At times, it can seem almost disconcerting that Doo spends so much time alone in this manner.

It's known that Doo's mom has placed strict limits on the boy's access to electronic doodads like television and computer games. Without these amusements, there seems to be little else to hold his attention indoors.

Following a snowfall, Doo spends his time shoveling the snow on the street toward the centre circle. He looks like he's trying to emulate the Sack adults doing the same thing on their driveways. In Doo's case, however, this is a rather purposeless endeavour. A passing snowplow will eventually perform the same function.

Thankfully, this doesn't seem to matter to young Doo. His attention seems focused on the shoveling journey rather than the shoveling destination. I've asked him numerous times if he would like to help me shovel the Wonders' driveway.

Aimless street shoveling, however, seems to be more his style.

***
When the snow has been cleared from the street, Doo's attention shifts to the small mountain of snow in the Sack's centre circle. This is when his digging efforts really begin.

Again, however, there doesn't seem to be any particular intention in Doo's behaviour. The boy digs with reckless abandon. Depending on the hardness of the snow, he'll use any kind of digging implement he can get his hands on. Lately, the small mountain of snow has been transformed into a giant, crudely formed ice cube. Doo has been whacking at it daily with some kind of metal rod.

(Dataset):

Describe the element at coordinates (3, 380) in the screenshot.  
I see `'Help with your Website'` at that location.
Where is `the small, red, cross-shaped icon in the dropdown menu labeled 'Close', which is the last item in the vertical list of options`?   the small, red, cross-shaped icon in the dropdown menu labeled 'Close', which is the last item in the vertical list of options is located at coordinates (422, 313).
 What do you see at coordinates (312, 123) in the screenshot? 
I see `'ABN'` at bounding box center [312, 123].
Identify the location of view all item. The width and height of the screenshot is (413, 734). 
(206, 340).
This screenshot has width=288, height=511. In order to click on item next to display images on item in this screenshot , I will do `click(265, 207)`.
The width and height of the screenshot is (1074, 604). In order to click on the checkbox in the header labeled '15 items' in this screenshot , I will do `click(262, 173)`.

* * *

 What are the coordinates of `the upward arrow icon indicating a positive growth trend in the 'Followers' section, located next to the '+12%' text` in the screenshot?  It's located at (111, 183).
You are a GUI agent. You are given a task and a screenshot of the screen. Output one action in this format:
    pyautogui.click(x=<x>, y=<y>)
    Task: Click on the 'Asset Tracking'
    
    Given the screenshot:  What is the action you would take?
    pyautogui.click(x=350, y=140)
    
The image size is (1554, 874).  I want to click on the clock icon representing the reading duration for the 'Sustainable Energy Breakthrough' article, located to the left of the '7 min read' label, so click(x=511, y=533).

...

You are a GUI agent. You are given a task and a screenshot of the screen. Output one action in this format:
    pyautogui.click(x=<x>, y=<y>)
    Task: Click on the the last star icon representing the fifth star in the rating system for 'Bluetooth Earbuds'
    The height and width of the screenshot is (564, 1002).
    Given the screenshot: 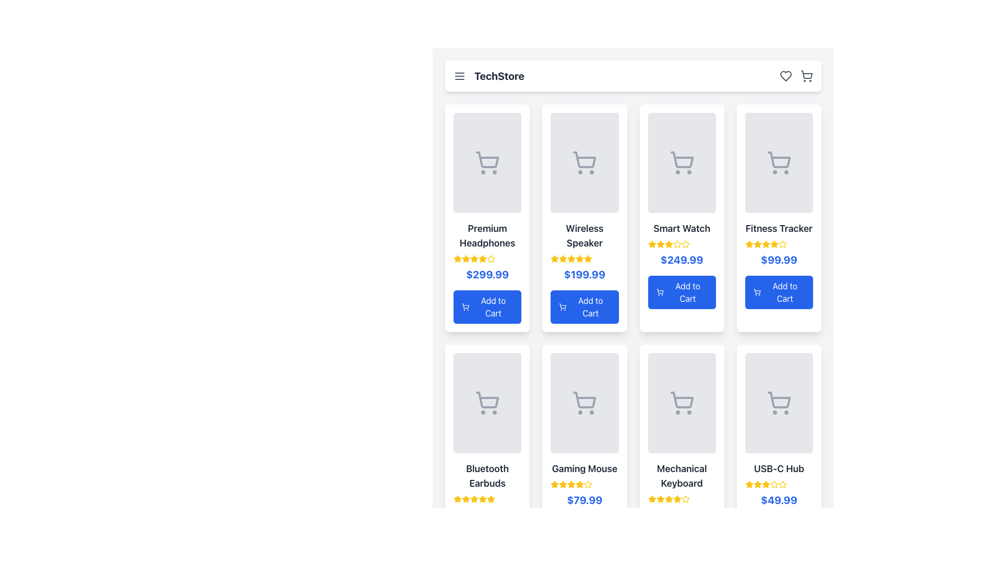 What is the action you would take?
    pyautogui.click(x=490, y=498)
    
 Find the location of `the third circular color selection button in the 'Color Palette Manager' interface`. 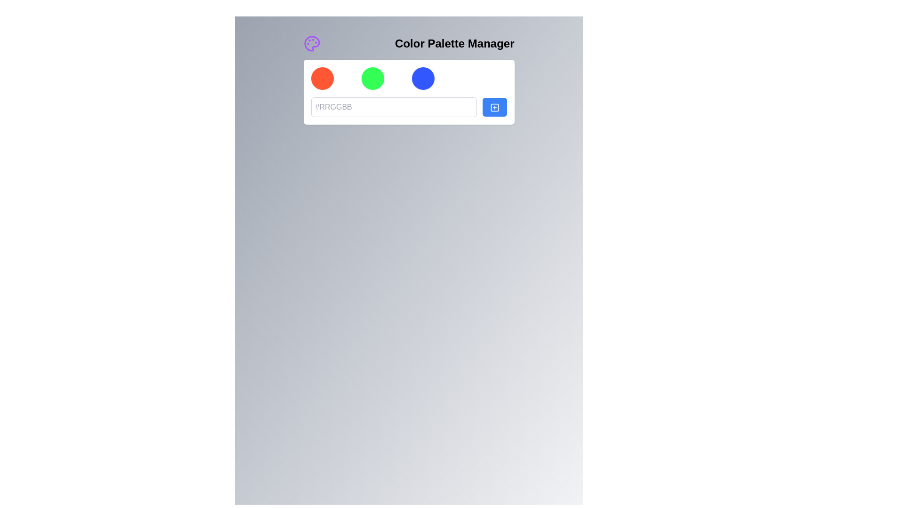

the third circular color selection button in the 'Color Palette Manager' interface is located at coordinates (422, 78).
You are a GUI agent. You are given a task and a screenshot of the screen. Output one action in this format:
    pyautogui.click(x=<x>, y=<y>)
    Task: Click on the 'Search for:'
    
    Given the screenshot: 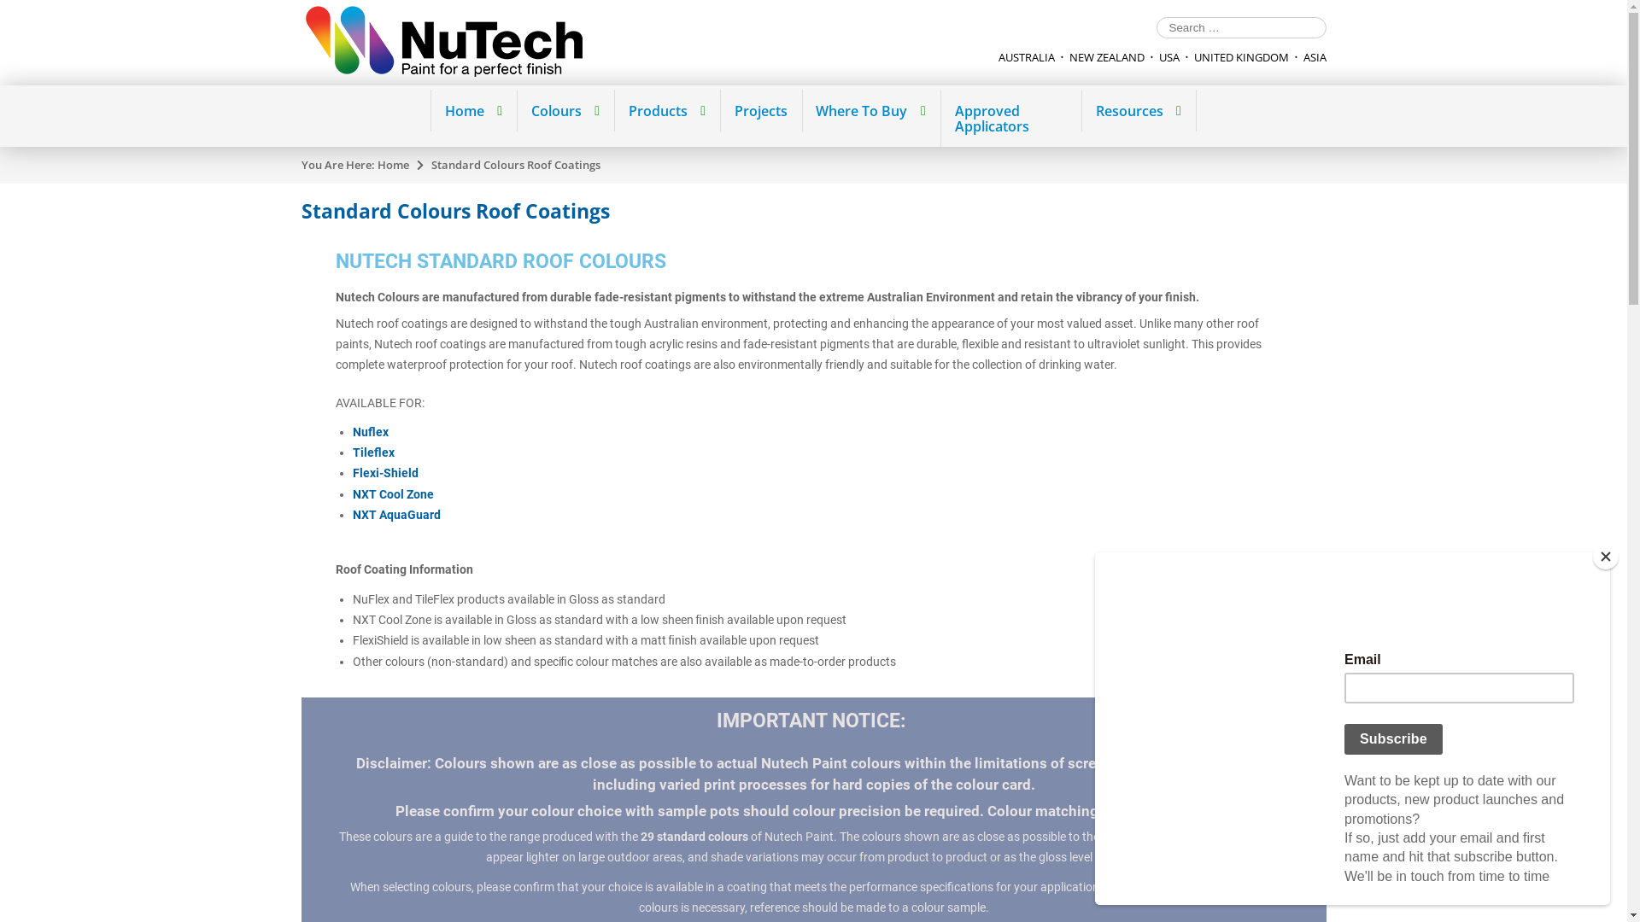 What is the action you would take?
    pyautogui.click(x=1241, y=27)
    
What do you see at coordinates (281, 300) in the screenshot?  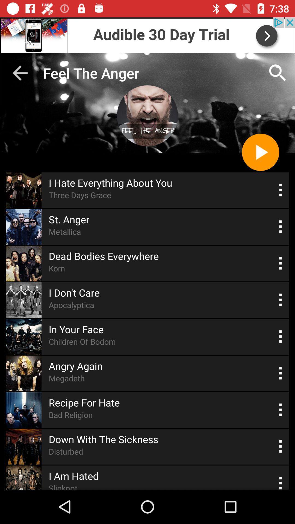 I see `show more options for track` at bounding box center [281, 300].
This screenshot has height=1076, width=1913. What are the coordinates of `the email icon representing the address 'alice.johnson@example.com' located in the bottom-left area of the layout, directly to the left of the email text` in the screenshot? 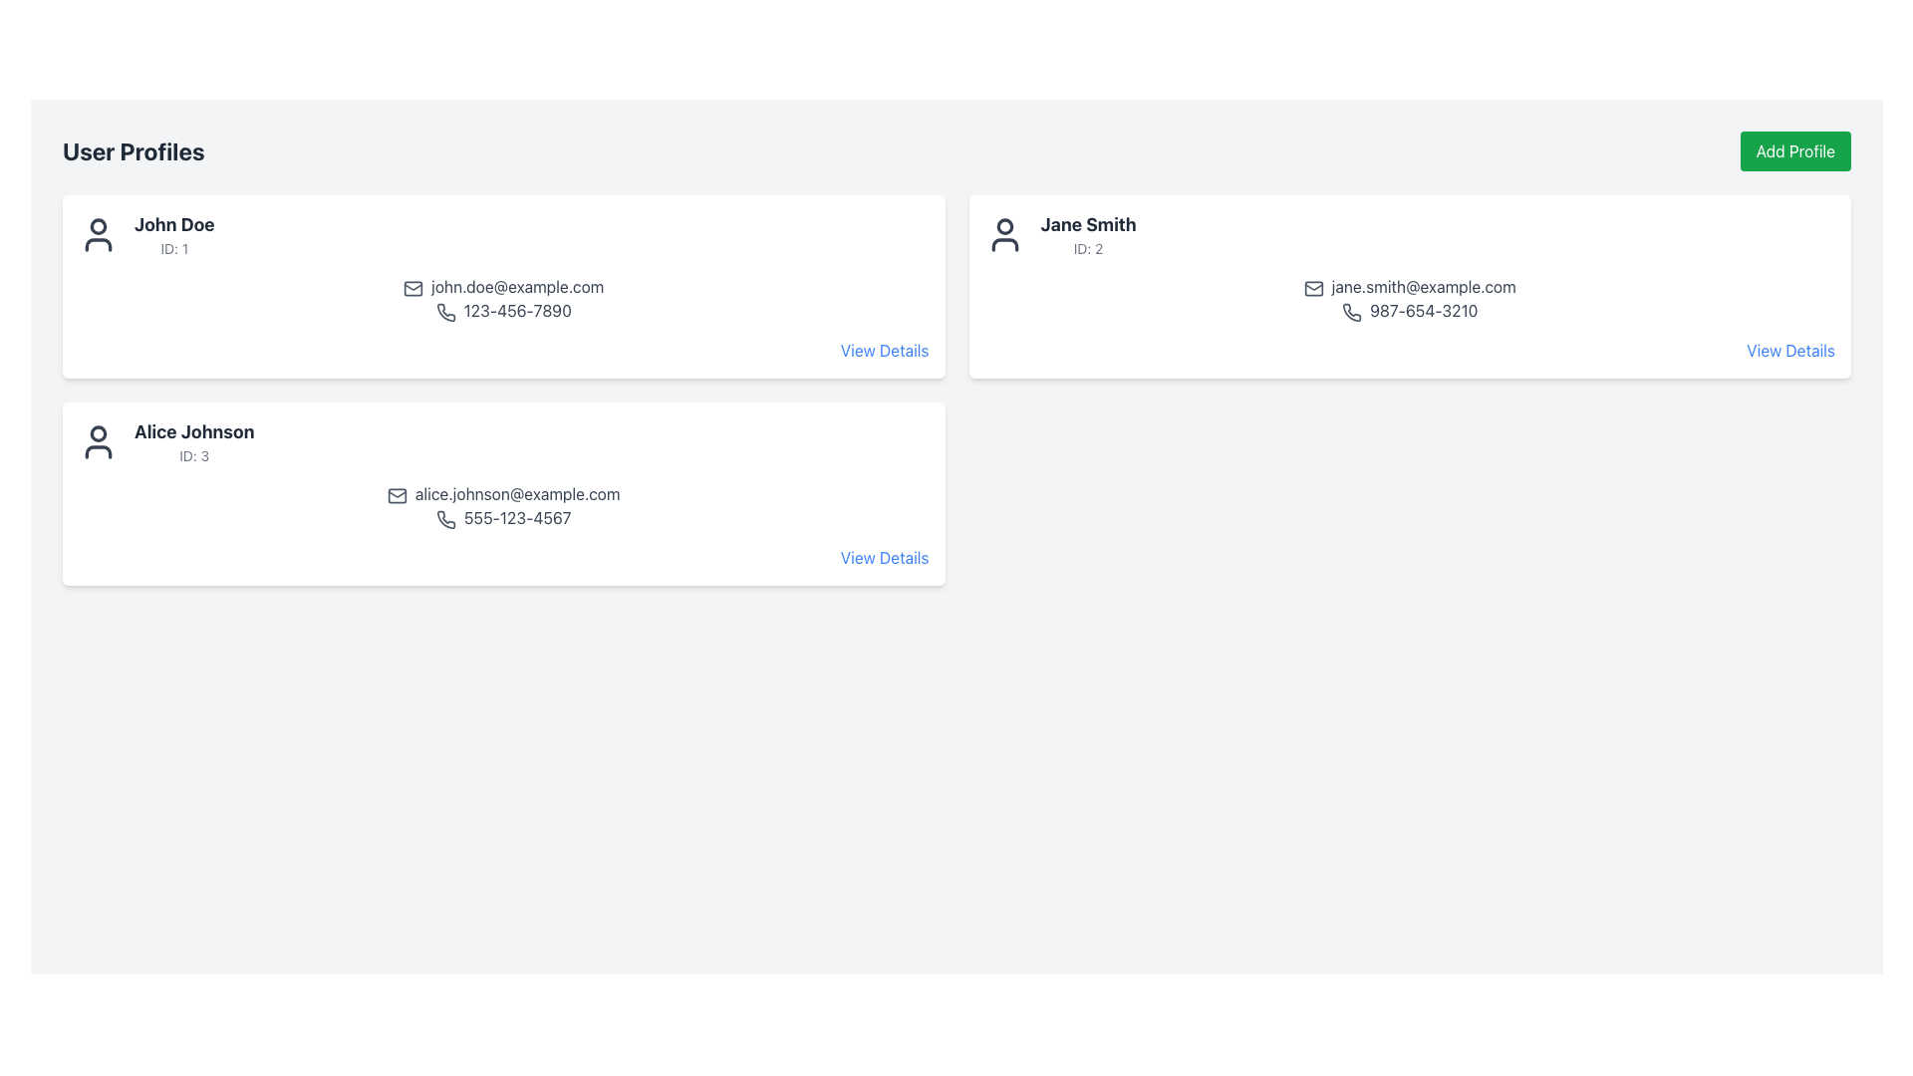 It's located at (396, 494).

(Challenge A):
Print the stretch of the passage about Doo from "Again, however, there" through "of metal rod.".
(Challenge B):
Carry on the passage about Doo and the snow, picking up after its last sentence.
The rows above are unrelated to the passage about Doo.

(Expected answer A):
Again, however, there doesn't seem to be any particular intention in Doo's behaviour. The boy digs with reckless abandon. Depending on the hardness of the snow, he'll use any kind of digging implement he can get his hands on. Lately, the small mountain of snow has been transformed into a giant, crudely formed ice cube. Doo has been whacking at it daily with some kind of metal rod.

(Expected answer B):
Your agent's curiosity about Doo's activity in the circle has mounted as time has passed. A few weeks ago, I ventured over to him to inquire about the purpose of his labours.

"What are you doing?" I asked pleasantly.

"Nuthin'" the boy replied. He barely looked up from his digging.

Doo was standing atop the mountainous lump, while your agent stood at ground level. Scattered about his work area were the tools of his trade: a garden spade, a hockey stick, several two-by-fours and a three-foot metal rod. It was a veritable smorgasbord of digging implements.

"Are you building something?" I inquired, imagining the foundation of an impending winter fort. Pausing for a moment, the boy gave me a blank, distracted look. Finally, he gazed down at your agent.

"Naw, I'm just diggin'."

***
It's now official. Jeff Christ hath forsaken us.

A few weeks ago, Jeff left for the promised land in Alberta. He has a job lined up with the oil sands project. Apparently, it will pay twice as much as his former team leader position at the local call centre. Jeff hopes to return to the old town to complete a teaching degree at one of the local universities. However, this depends on whether he gets accepted at other universities in Canada.

Weed says it should be no surprise that the call centre has gone "tits up" so soon after Jeff Christ's departure. Jeff stopped working there just after Christmas.

"Jeff didn't know the place would close," Weed explained, "but I think he had some kind of sixth sense about it."

Apparently, this is why Jeff Christ wasn't gobsmacked when he heard about the closure.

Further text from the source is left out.